**Exercise:**
Restate the full listing word for word; images stay out of it.

--- Excerpted records Enclosed Below ---

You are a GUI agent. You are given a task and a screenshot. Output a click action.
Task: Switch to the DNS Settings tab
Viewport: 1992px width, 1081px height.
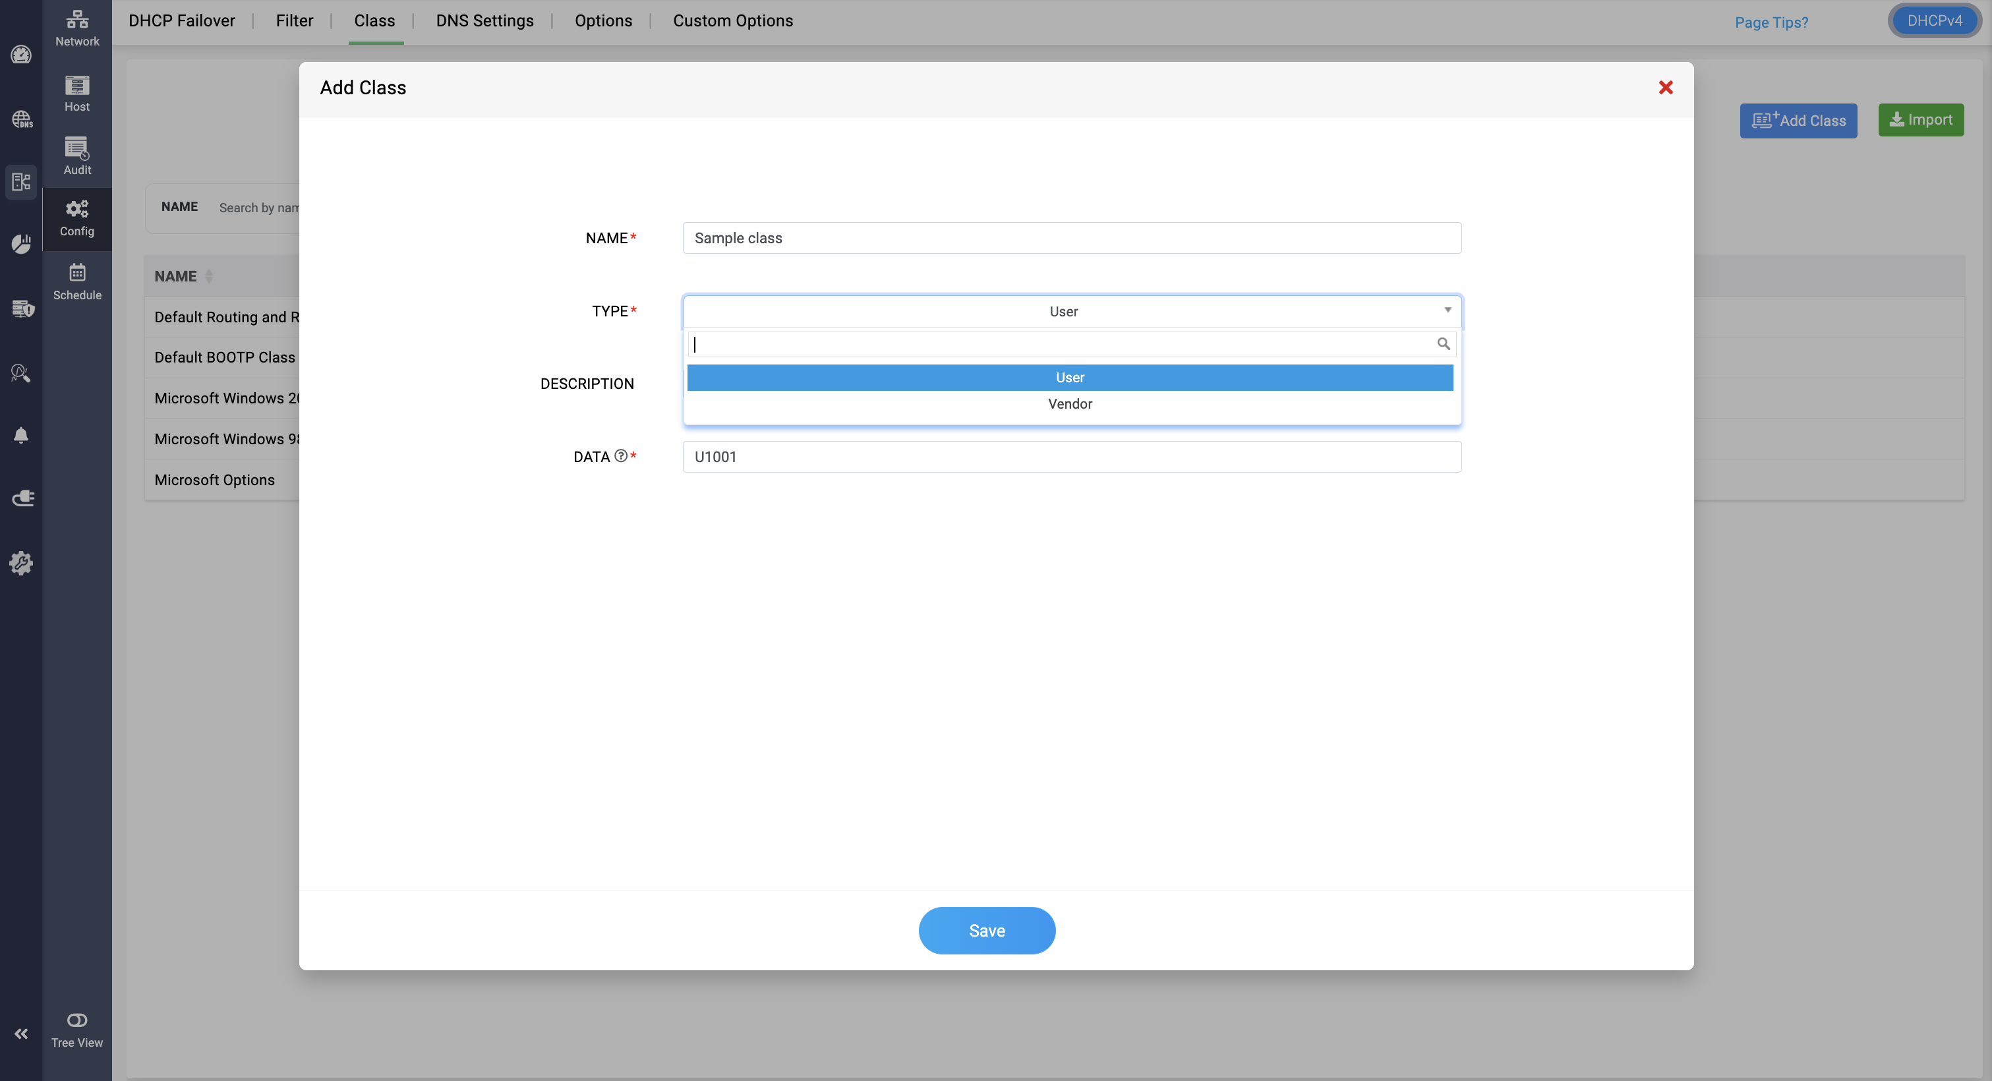(484, 21)
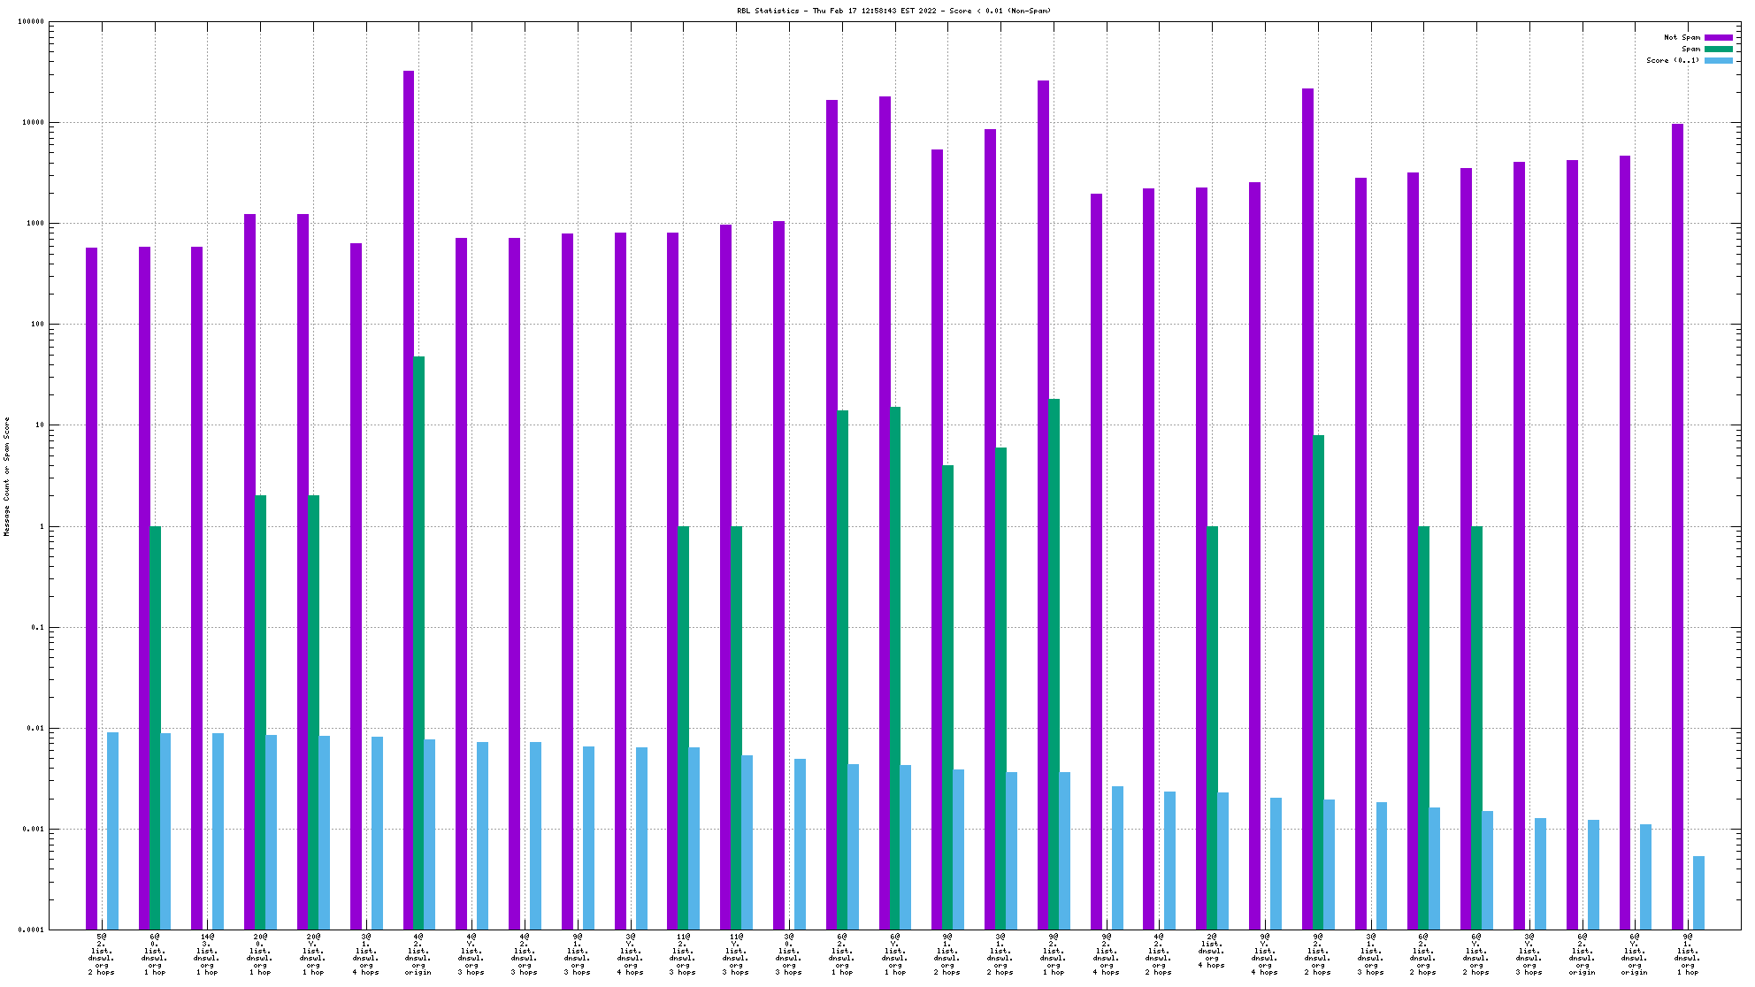Click the blue Score (0..1) legend swatch
The height and width of the screenshot is (987, 1755).
click(1718, 60)

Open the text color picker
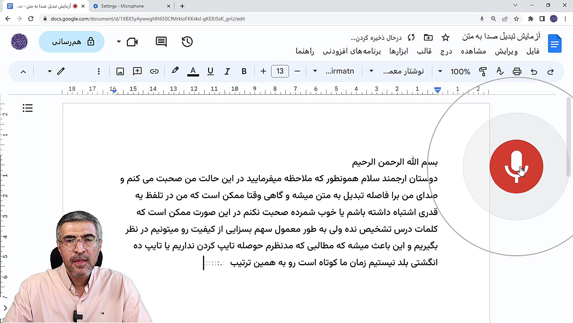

--- End of Enclosed Excerpted records ---

**Completed exercise:**
You are a GUI agent. You are given a task and a screenshot. Output a click action.
Task: Switch to the DNS Settings tab
Viewport: 1992px width, 1081px height.
(484, 21)
Click the blue Score (0..1) legend swatch
The height and width of the screenshot is (987, 1755).
click(1718, 60)

Open the text color picker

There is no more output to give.